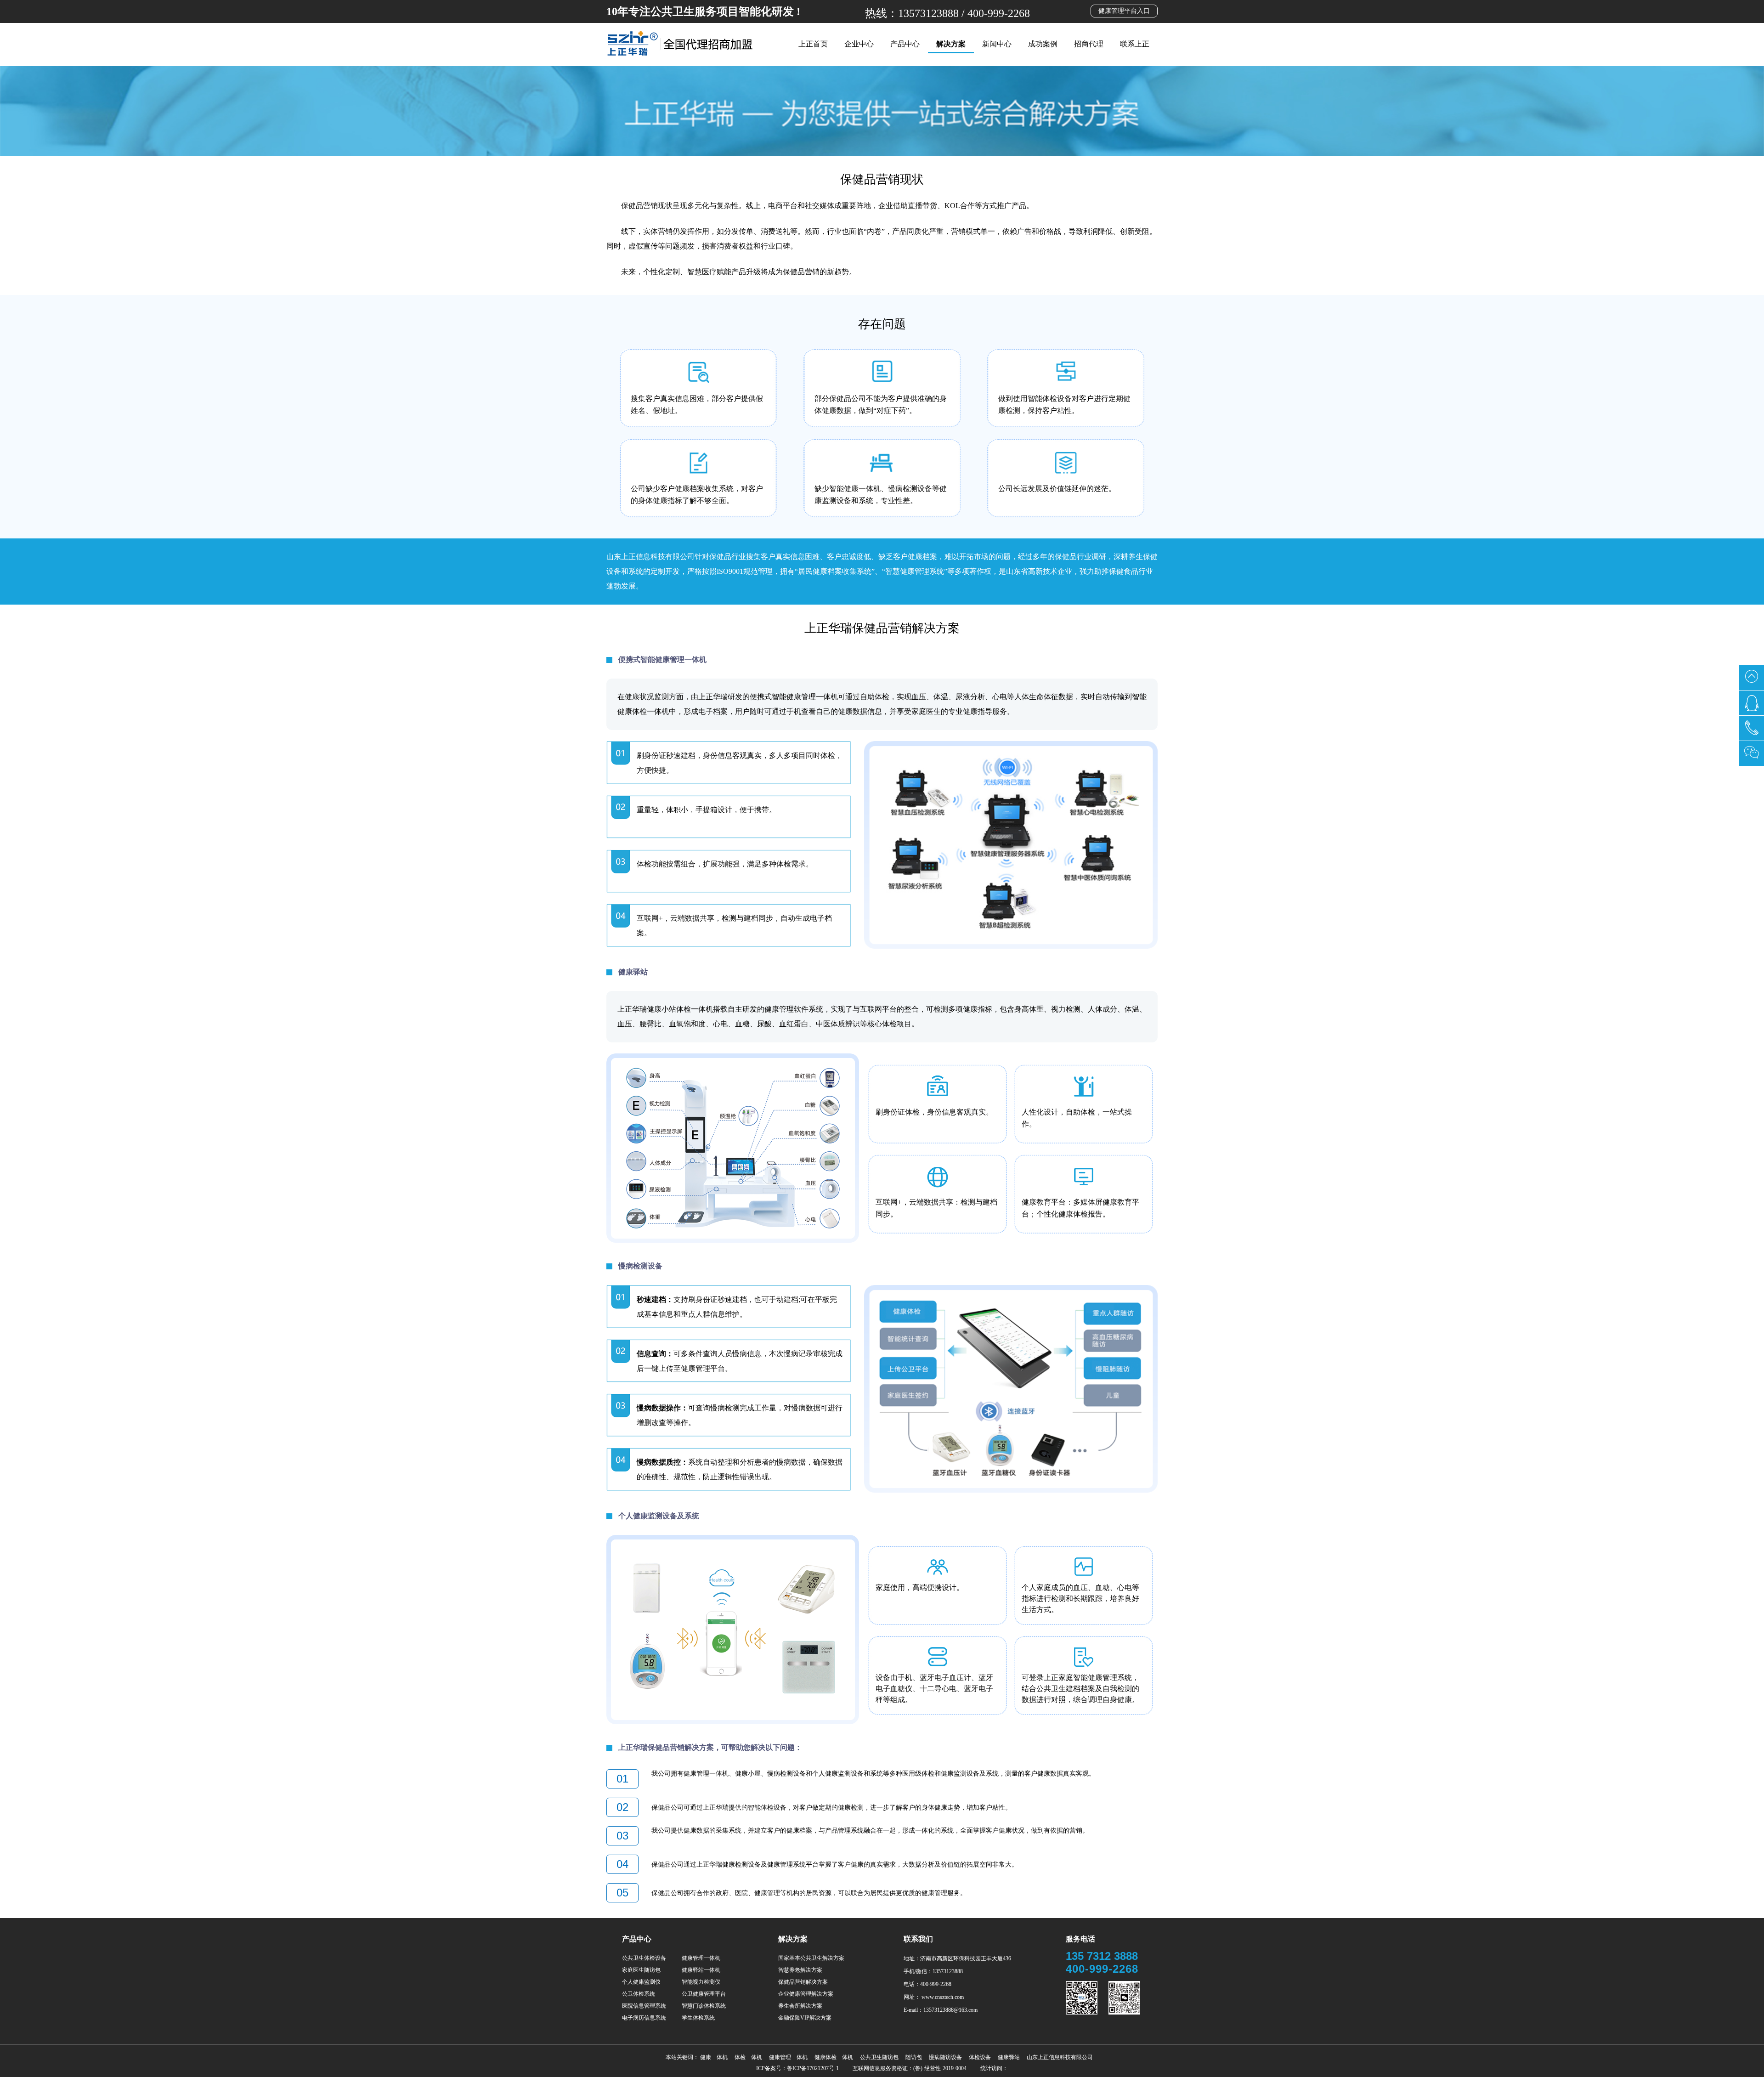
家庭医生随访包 (641, 1970)
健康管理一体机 (701, 1958)
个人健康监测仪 (641, 1982)
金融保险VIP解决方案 (804, 2018)
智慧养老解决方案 (800, 1970)
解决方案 (951, 44)
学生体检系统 (698, 2018)
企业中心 (859, 44)
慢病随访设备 (945, 2057)
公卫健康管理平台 (704, 1994)
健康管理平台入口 (1124, 10)
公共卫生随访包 (879, 2057)
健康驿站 (1009, 2057)
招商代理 (1088, 44)
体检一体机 (748, 2057)
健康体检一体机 (833, 2057)
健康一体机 (714, 2057)
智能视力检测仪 (701, 1982)
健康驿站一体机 (701, 1970)
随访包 (913, 2057)
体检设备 (980, 2057)
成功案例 (1042, 44)
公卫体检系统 (638, 1994)
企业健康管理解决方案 (805, 1994)
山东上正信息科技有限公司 (1060, 2057)
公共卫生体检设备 (644, 1958)
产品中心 (905, 44)
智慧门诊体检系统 (704, 2006)
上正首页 (813, 44)
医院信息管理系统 (644, 2006)
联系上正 (1134, 44)
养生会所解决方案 (800, 2006)
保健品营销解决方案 (803, 1982)
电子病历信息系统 (644, 2018)
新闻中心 (997, 44)
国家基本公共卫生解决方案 (811, 1958)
* * *
- _Task to carry out_
The response should be the full material, repeated exactly, with images removed.

- _Answer below_
家庭医生随访包 (641, 1970)
健康管理一体机 (701, 1958)
个人健康监测仪 (641, 1982)
金融保险VIP解决方案 (804, 2018)
智慧养老解决方案 (800, 1970)
解决方案 (951, 44)
学生体检系统 (698, 2018)
企业中心 (859, 44)
慢病随访设备 (945, 2057)
公卫健康管理平台 (704, 1994)
健康管理平台入口 (1124, 10)
公共卫生随访包 (879, 2057)
健康驿站 (1009, 2057)
招商代理 (1088, 44)
体检一体机 (748, 2057)
健康体检一体机 (833, 2057)
健康一体机 (714, 2057)
智能视力检测仪 (701, 1982)
健康驿站一体机 (701, 1970)
随访包 (913, 2057)
体检设备 (980, 2057)
成功案例 (1042, 44)
公卫体检系统 (638, 1994)
企业健康管理解决方案 (805, 1994)
山东上正信息科技有限公司 (1060, 2057)
公共卫生体检设备 (644, 1958)
产品中心 (905, 44)
智慧门诊体检系统 (704, 2006)
上正首页 (813, 44)
医院信息管理系统 (644, 2006)
联系上正 (1134, 44)
养生会所解决方案 (800, 2006)
保健品营销解决方案 (803, 1982)
电子病历信息系统 (644, 2018)
新闻中心 (997, 44)
国家基本公共卫生解决方案 (811, 1958)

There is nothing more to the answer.